Goal: Rewrite each of the rows below as a numbered list, leaving out any blank lines.
***
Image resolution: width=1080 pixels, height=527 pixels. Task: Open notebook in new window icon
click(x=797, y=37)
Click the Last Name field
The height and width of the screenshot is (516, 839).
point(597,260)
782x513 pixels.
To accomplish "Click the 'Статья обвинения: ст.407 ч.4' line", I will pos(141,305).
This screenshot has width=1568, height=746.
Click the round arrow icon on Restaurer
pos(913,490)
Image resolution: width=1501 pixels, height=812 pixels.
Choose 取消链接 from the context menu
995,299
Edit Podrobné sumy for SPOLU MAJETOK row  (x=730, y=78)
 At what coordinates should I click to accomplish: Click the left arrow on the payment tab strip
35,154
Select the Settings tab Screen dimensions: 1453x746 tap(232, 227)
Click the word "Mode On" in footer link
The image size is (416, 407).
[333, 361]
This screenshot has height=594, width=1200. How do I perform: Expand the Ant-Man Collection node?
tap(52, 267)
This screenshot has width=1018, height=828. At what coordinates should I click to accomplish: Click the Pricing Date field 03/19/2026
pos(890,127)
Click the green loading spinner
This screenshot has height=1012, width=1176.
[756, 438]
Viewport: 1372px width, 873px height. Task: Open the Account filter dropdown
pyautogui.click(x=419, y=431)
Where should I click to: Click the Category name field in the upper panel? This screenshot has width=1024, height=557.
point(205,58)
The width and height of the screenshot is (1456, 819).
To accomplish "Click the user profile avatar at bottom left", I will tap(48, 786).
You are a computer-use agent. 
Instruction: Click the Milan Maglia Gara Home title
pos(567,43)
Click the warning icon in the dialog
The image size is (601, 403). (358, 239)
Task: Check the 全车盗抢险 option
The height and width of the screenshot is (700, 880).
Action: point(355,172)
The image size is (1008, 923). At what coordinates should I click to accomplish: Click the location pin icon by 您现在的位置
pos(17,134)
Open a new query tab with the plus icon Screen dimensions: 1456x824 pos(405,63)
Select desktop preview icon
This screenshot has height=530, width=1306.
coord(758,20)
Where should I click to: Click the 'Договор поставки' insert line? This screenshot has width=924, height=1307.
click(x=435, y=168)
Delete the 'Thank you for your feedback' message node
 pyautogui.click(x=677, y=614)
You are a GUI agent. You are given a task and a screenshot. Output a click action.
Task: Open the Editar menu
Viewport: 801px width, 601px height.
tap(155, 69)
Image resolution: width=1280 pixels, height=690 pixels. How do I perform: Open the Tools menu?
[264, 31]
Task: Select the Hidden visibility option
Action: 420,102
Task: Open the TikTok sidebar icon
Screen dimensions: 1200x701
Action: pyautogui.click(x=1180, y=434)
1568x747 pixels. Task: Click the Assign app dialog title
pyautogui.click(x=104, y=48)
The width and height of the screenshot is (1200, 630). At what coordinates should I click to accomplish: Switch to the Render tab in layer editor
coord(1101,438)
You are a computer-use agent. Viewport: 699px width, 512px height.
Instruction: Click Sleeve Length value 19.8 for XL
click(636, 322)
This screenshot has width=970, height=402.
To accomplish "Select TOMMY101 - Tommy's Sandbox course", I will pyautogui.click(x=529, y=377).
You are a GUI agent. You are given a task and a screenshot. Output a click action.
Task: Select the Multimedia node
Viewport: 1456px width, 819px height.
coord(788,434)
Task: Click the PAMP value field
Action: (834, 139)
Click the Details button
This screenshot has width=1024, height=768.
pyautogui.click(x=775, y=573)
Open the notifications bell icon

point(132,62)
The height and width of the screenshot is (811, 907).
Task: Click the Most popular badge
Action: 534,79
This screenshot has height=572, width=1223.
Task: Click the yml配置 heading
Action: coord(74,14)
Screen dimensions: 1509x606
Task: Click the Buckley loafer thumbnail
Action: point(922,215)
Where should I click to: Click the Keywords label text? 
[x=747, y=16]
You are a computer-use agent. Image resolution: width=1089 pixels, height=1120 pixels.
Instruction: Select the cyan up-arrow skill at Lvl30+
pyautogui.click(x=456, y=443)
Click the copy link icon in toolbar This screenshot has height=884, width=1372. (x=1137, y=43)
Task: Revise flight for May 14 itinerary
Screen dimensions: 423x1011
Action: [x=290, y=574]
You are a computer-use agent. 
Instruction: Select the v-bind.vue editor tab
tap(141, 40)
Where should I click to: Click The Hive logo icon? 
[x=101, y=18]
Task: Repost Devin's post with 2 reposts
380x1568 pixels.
***
Solution to this exercise:
1. Image resolution: width=1080 pixels, height=527 pixels. Task: Open notebook in new window icon
2. click(x=797, y=37)
3. Click the Last Name field
4. The height and width of the screenshot is (516, 839).
5. point(597,260)
6. 782x513 pixels.
7. To accomplish "Click the 'Статья обвинения: ст.407 ч.4' line", I will pos(141,305).
8. This screenshot has width=1568, height=746.
9. Click the round arrow icon on Restaurer
10. pos(913,490)
11. Image resolution: width=1501 pixels, height=812 pixels.
12. Choose 取消链接 from the context menu
13. 995,299
14. Edit Podrobné sumy for SPOLU MAJETOK row  (x=730, y=78)
15.  At what coordinates should I click to accomplish: Click the left arrow on the payment tab strip
16. 35,154
17. Select the Settings tab Screen dimensions: 1453x746 tap(232, 227)
18. Click the word "Mode On" in footer link
19. The image size is (416, 407).
20. [333, 361]
21. This screenshot has height=594, width=1200. How do I perform: Expand the Ant-Man Collection node?
22. tap(52, 267)
23. This screenshot has width=1018, height=828. At what coordinates should I click to accomplish: Click the Pricing Date field 03/19/2026
24. pos(890,127)
25. Click the green loading spinner
26. This screenshot has height=1012, width=1176.
27. [756, 438]
28. Viewport: 1372px width, 873px height. Task: Open the Account filter dropdown
29. pyautogui.click(x=419, y=431)
30. Where should I click to: Click the Category name field in the upper panel? This screenshot has width=1024, height=557.
31. point(205,58)
32. The width and height of the screenshot is (1456, 819).
33. To accomplish "Click the user profile avatar at bottom left", I will tap(48, 786).
34. You are a computer-use agent. 
35. Instruction: Click the Milan Maglia Gara Home title
36. pos(567,43)
37. Click the warning icon in the dialog
38. The image size is (601, 403). (358, 239)
39. Task: Check the 全车盗抢险 option
40. The height and width of the screenshot is (700, 880).
41. Action: point(355,172)
42. The image size is (1008, 923). At what coordinates should I click to accomplish: Click the location pin icon by 您现在的位置
43. pos(17,134)
44. Open a new query tab with the plus icon Screen dimensions: 1456x824 pos(405,63)
45. Select desktop preview icon
46. This screenshot has height=530, width=1306.
47. coord(758,20)
48. Where should I click to: Click the 'Договор поставки' insert line? This screenshot has width=924, height=1307.
49. click(x=435, y=168)
50. Delete the 'Thank you for your feedback' message node
51.  pyautogui.click(x=677, y=614)
52. You are a GUI agent. You are given a task and a screenshot. Output a click action.
53. Task: Open the Editar menu
54. Viewport: 801px width, 601px height.
55. tap(155, 69)
56. Image resolution: width=1280 pixels, height=690 pixels. How do I perform: Open the Tools menu?
57. [264, 31]
58. Task: Select the Hidden visibility option
59. Action: 420,102
60. Task: Open the TikTok sidebar icon
61. Screen dimensions: 1200x701
62. Action: pyautogui.click(x=1180, y=434)
63. 1568x747 pixels. Task: Click the Assign app dialog title
64. pyautogui.click(x=104, y=48)
65. The width and height of the screenshot is (1200, 630). At what coordinates should I click to accomplish: Switch to the Render tab in layer editor
66. coord(1101,438)
67. You are a computer-use agent. Viewport: 699px width, 512px height.
68. Instruction: Click Sleeve Length value 19.8 for XL
69. click(636, 322)
70. This screenshot has width=970, height=402.
71. To accomplish "Select TOMMY101 - Tommy's Sandbox course", I will pyautogui.click(x=529, y=377).
72. You are a GUI agent. You are given a task and a screenshot. Output a click action.
73. Task: Select the Multimedia node
74. Viewport: 1456px width, 819px height.
75. coord(788,434)
76. Task: Click the PAMP value field
77. Action: (834, 139)
78. Click the Details button
79. This screenshot has width=1024, height=768.
80. pyautogui.click(x=775, y=573)
81. Open the notifications bell icon
82. point(132,62)
83. The height and width of the screenshot is (811, 907).
84. Task: Click the Most popular badge
85. Action: 534,79
86. This screenshot has height=572, width=1223.
87. Task: Click the yml配置 heading
88. Action: coord(74,14)
89. Screen dimensions: 1509x606
90. Task: Click the Buckley loafer thumbnail
91. Action: point(922,215)
92. Where should I click to: Click the Keywords label text? 
93. [x=747, y=16]
94. You are a computer-use agent. Image resolution: width=1089 pixels, height=1120 pixels.
95. Instruction: Select the cyan up-arrow skill at Lvl30+
96. pyautogui.click(x=456, y=443)
97. Click the copy link icon in toolbar This screenshot has height=884, width=1372. (x=1137, y=43)
98. Task: Revise flight for May 14 itinerary
99. Screen dimensions: 423x1011
100. Action: [x=290, y=574]
101. You are a computer-use agent. 
102. Instruction: Select the v-bind.vue editor tab
103. tap(141, 40)
104. Where should I click to: Click The Hive logo icon? 
105. [x=101, y=18]
106. Task: Repost Devin's post with 2 reposts
107. 380x1568 pixels.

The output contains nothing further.